アオーソア.1
言うならば、津波だった。
大きいもので小山ほど、小さいもので木ほどの大きさだが、それがまぜこぜで絶えず押し寄せてくる。
それらを防衛軍と接触する前にザラキが精霊と組んで蹴散らし、小さく素早いためにザラキの攻撃を逃れたものをナリータが殲滅していった。
羽の生えた虫も見受けられたが、それもナリータの使い魔によって叩き落とされていた。
虫の形状が変わってきている。
前見たときは殆どが芋虫か、防御力の高い団子虫型であったが、脚が長くなってきているもの、羽の生えたもの、長くなったものと多種多様になってきている。
ゾッとした。もしやこいつら、何処かで卵を生んで繁殖しながら姿を変えているのではなかろうか?
「ザラキさん!そっちいきました!!」
「おう!」
空中でバランスを取りつつ身を捻る。
すぐさま纏威を拳に集めて振りかぶる。
「ふんっ!!」
凄まじい爆発音と共に大きく口を開けて襲い掛かってきていた羽虫が外殼が半壊し、軋む音を立てながら落下していく。
「……なかなか硬いな…」
纏威で殴って内部まで届かなかった。
地面に落下して潰れると動かなくなったが、もしあれが現れるのが早かったら、人族はもっと早くに滅ぼされていたかもしれない。
何せ、団子虫は攻撃が出来る。だが、空に逃げられたら攻撃の手段を失うものが殆どだ。戦いが無事終わったとしても…。
「…後処理が大変そうだな」
── どーーーん……
「?」
振り替える。
なんだ?何かの音が聞こえたが。
再び音がした。だが、今度は先程よりも大きく、強い。
その時、音のした方向から何かが天高く打ち上げられた。
それは大きく大きく弧を描き、真っ直ぐこちらへと突っ込んできた。
「………!?」
慌てて回避すると、への字に折れ曲がった団子虫型の魔物であった。それが地面に湧いていた虫達を押し潰して引きずった。
胴体には何かで殴られたかのような大きな窪みができていた。ザラキでさえあんなことはできない。

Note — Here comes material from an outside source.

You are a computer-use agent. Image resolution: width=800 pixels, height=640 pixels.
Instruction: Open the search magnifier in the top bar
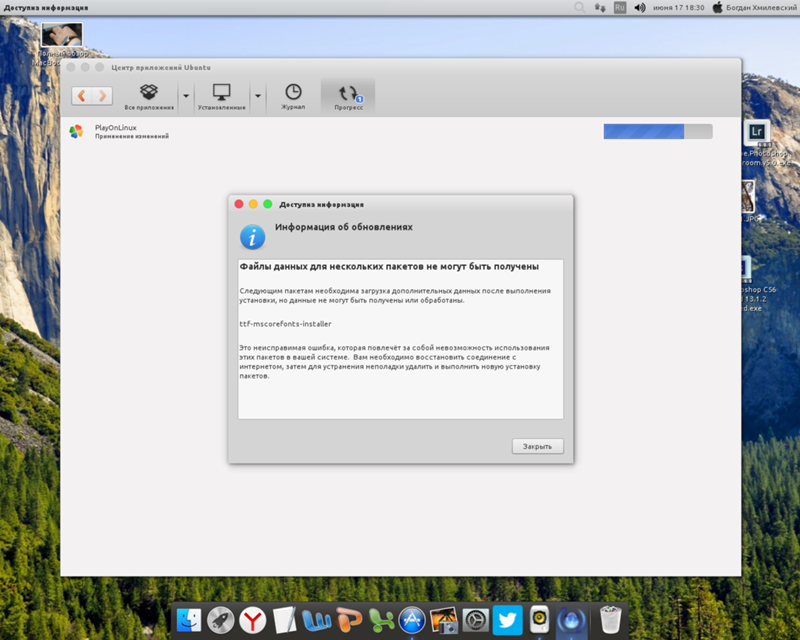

再び腹に響く音が聞こえ、地平線の向こうから“虫を殴り飛ばした者”が姿を現した。
形は人間であった。だが、それはあまりにも、あまりにもおおきかった。
「 もぉぉーー、邪魔!! どいてったら!! 」
肩にかついだハンマーを振りかぶり、勢いよく振り下ろした。たったそれだけで周りにいた虫達はひっくり返り、その者から逃げようとするが、その者は次々にハンマーを使い、また足を使って蹴散らしていく。
その圧倒的な力、巨大な体躯にザラキはその者が“何者か”を理解した。
ロッソ・ローデアの巨人。
「……の、女の子」
厚手の民族衣装を身に纏った、ボブカットの女の子だった。
歳はまだ成人していない頃の見た目である。だが、その背丈は15メル(15m)はあったが。
虫達は女の子を見るや逃げ出していたが、女の子は執拗に虫を追い掛けて蹴散らしていく。どいてと言いつつ追い掛けて潰していく。それはもう「親の仇か?」と疑問が浮かぶほどだ。明らかにもう追い付けない所にいる虫でさえ、足元にいる虫をハンマーで殴り飛ばして当てていく。
ザラキの頭のなかに、巨人族は虫が嫌い、という間違った情報がインプットされた。
最後の一匹を踏み潰して、女の子による大虫の殲滅が完了した。
ふう、と、女の子が一息吐き、辺りを見回し始める。
こちらを向きザラキと目があった。
「 …あ、と、その… 」
じわりと目元に涙が溢れるのを見て、ザラキはぎょっとした。
女の子に対して何かしてしまっただろうか?それとも顔が怖かったか?
ザラキの近くにいる女は総じて強い為、泣かれると言うことが殆ど無い。その為、ザラキは目の前で涙ぐむ女の子にどうして良いか分からずに慌てた。だが。
「 ずみまぜん、 遅刻じまじだぁあーー!!! 」
女の子はハンマー抱き締めて全力で謝罪をした。